The recent ruling by a federal court that Mahanoy Area School District violated a girl's free speech rights was not a surprise, although it is an unfortunate marker of the decline in responsibility that afflicts our era.
Although not settled law, courts have increasingly ruled that school districts may not discipline students for actions committed off-campus, after school hours.
In the fall of 2017, a sophomore, identified as B.L. in court records, didn't make it to the varsity cheerleading team and was set to serve a second year on the junior varsity team instead. A freshman, however, did make the varsity team. Miss B.L. later posted a photo of herself on Snapchat extending her middle finger and using the vulgar explicative in the caption that customarily goes with that gesture, referring in this case, to her school and the cheerleading program. She was subsequently suspended from cheerleading under school rules against putting "negative information" about cheerleading on the internet.
As B.L.'s juvenile outburst occurred over the weekend at a convenience store, the ACLU was able to win her a court order restoring her to the squad on Sept. 26, while the case was worked out. On March 21, Senior U.S. District Judge A. Richard Caputo ruled that B.L.'s words were protected by the First Amendment.
The ruling is in line with another case that had its genesis in Schuylkill County. In 2007, the Blue Mountain district suspended two students for posting a vulgar parody of a principal on MySpace. One student sued and, eventually, the Third Circuit Court ruled that previous court rulings did not give the district the right to punish the student for off-campus speech. When Blue Mountain appealed to the U.S. Supreme Court, the highest court declined to hear the case.

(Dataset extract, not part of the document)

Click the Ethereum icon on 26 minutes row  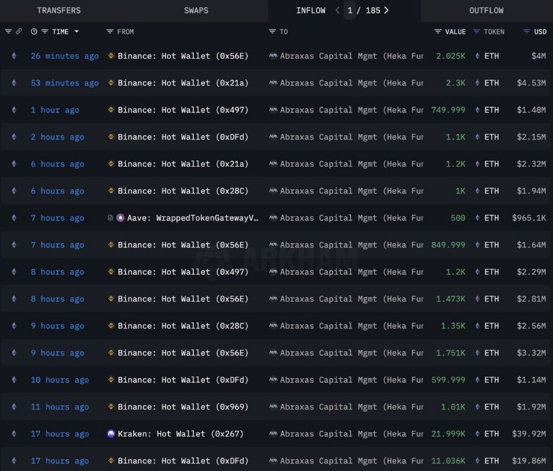14,56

There are three principles entangled in these cases, and, when it is all looked over, these court rulings, as much as they allow bad behavior, are probably for the best, even if American parenting is at its worst.
First, there is the right of every American to freedom of speech, a right that does not only commence at reaching age 18. Then, there is the fact that children are under their parents' authority who do have the right to curtail the speech of their dependents. Lastly, a school district has the right to conduct its affairs in an orderly fashion so it can educate and, we may hope, instill useful habits and values in the students.
The state protects everyone's rights, even children's. However, children are not normally the wards of the state, but the minor dependents of their parents who, out of love, take pains for their care and upbringing. With this enormous responsibility comes the parental right to govern their households.
The confusion in these cases arises from the failure of parents to do that — govern their households. The school can only ever stand "in loco parentis" in the place of the parent. As a public school is a creature of the state, its officers sometimes think they stand to children, not in loco parentis, but in the place of the state. They do not, and Caputo's ruling is right.
Yet, this is nothing to celebrate. The behavior of these students was poor. As has been pointed out, when B.L. is in the workplace, such an action will cost her a job and make it hard to find a replacement. Not only is it disrespectful, it shows bad faith, as the rules had been agreed when signing up for the extra curricular activity.
School districts, in punishing off-campus disruptive behaviors, may be overzealous, acting beyond their authority, and even making themselves look a bit petty and foolish; however, we all know that everyone reading about these cases is also making a judgement about the parents of the students. In doing so, we should all reconsider how much bad behavior, poor manners and disrespect we will tolerate from the young, and, indeed, from each other.